Brief >> Tally the lines of these entries that include "computer"; respond with only that tally.

(Beginning of Records provided)

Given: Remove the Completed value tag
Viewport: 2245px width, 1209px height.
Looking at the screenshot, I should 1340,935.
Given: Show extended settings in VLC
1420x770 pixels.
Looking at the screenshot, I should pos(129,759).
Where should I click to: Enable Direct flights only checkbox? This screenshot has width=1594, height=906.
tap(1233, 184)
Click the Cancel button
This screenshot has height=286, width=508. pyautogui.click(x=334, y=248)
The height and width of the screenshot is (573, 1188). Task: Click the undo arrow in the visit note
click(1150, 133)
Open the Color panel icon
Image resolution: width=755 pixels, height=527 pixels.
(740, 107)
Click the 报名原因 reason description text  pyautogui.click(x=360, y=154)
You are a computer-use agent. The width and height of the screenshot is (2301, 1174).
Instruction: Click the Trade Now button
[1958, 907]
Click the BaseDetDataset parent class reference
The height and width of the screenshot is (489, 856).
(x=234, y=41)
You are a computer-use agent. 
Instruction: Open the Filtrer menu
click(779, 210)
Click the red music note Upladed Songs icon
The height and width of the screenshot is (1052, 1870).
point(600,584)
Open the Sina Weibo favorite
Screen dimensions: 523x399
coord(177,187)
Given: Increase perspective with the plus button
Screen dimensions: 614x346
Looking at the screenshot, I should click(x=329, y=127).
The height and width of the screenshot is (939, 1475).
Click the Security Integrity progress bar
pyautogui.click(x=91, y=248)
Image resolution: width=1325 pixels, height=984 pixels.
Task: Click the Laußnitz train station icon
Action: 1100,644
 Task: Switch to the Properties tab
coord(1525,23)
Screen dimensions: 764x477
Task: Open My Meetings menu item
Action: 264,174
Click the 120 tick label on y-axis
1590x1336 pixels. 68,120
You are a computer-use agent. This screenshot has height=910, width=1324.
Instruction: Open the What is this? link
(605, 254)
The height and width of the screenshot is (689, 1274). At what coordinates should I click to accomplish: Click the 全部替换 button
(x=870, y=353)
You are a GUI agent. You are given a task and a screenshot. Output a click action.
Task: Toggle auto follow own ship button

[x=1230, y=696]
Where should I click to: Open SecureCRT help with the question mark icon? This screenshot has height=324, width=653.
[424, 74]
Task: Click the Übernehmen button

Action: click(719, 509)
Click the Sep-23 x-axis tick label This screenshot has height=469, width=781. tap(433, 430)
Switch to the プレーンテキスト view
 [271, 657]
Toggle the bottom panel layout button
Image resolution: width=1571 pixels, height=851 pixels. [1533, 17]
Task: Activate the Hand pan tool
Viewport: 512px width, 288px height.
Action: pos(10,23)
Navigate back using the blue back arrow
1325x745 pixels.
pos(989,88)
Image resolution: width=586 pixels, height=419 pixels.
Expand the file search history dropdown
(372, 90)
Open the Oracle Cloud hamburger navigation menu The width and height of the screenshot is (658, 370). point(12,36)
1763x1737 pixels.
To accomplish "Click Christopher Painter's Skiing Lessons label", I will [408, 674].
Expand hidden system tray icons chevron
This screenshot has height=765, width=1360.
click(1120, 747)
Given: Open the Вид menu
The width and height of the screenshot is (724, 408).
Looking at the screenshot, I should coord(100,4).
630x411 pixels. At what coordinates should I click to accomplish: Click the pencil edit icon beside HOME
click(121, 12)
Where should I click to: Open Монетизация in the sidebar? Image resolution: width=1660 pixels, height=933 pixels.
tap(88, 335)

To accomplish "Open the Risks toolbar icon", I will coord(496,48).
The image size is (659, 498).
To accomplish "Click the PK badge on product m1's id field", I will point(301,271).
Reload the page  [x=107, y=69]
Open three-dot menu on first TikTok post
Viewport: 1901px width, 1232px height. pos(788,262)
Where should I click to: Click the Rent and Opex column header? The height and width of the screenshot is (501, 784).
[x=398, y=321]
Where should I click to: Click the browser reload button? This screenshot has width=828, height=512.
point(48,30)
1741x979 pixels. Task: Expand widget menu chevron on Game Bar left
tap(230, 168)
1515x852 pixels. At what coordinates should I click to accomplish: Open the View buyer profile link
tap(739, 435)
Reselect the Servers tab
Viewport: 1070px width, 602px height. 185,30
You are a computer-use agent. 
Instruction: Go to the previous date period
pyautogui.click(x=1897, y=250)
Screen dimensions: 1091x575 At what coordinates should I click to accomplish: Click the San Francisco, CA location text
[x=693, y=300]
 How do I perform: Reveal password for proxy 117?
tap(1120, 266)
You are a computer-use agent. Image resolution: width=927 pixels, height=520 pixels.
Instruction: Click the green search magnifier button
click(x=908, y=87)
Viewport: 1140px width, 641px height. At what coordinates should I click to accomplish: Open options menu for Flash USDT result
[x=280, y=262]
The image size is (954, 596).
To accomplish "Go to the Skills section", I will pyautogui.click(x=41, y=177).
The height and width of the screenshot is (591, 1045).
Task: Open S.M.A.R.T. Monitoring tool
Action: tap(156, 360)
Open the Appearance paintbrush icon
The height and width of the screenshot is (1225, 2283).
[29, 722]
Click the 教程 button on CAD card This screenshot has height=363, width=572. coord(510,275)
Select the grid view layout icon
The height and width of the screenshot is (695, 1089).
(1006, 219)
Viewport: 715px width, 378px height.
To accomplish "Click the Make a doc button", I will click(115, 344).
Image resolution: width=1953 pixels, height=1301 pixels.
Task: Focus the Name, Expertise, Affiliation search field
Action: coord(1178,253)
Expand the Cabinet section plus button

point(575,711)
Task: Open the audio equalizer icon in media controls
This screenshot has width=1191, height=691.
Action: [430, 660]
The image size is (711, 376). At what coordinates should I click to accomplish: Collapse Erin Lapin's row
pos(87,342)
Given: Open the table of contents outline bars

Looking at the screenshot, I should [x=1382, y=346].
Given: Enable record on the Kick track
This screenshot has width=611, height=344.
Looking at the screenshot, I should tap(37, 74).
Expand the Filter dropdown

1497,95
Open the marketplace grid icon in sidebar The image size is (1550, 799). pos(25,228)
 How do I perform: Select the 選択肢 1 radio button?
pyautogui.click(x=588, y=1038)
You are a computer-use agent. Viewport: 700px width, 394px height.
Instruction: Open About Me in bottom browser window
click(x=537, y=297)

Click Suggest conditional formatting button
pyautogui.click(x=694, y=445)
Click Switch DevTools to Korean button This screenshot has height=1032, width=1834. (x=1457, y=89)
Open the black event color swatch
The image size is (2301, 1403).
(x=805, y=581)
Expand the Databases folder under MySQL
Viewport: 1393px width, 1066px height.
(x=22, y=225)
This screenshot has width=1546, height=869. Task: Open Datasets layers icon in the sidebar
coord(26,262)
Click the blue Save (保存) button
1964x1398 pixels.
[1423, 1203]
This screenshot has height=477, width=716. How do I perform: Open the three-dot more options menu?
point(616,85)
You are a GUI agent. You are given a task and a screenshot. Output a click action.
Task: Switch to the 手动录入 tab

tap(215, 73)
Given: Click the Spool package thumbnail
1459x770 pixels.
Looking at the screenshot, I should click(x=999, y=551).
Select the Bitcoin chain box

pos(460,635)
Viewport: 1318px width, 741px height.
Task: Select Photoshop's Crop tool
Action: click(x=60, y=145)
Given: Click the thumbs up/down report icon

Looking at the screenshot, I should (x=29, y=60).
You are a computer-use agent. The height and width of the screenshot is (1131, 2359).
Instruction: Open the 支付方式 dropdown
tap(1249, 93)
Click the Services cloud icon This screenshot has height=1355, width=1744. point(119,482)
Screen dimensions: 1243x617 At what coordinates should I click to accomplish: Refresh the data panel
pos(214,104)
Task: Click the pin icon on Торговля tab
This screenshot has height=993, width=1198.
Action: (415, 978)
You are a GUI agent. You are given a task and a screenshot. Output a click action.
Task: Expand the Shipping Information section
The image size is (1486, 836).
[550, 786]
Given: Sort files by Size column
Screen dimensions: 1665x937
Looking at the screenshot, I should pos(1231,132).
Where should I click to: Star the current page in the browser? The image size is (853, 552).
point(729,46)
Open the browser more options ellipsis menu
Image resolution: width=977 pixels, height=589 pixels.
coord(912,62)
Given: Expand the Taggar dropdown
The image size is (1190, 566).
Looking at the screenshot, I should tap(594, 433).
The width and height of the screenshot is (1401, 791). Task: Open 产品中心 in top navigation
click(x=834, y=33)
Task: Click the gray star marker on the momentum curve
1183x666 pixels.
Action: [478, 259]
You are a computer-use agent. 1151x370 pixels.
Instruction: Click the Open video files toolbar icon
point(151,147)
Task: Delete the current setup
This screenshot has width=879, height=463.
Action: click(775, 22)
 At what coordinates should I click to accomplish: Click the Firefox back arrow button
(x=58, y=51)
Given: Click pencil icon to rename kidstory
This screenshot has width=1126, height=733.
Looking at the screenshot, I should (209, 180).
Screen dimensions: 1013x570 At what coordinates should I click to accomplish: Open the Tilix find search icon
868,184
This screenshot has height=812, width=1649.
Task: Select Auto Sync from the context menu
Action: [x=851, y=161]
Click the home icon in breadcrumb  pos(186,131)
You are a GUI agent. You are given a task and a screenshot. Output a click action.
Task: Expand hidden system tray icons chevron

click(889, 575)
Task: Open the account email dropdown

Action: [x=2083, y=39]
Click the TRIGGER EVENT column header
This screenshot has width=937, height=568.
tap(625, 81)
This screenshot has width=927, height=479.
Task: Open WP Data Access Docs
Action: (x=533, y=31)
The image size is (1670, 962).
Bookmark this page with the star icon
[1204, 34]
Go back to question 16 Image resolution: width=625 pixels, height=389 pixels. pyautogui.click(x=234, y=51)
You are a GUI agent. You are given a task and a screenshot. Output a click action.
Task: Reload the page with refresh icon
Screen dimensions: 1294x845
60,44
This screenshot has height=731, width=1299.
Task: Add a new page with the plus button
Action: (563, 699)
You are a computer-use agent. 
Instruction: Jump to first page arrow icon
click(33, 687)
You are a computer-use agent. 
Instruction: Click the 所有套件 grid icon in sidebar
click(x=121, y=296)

(End of Records provided)

Exercise answer >> 10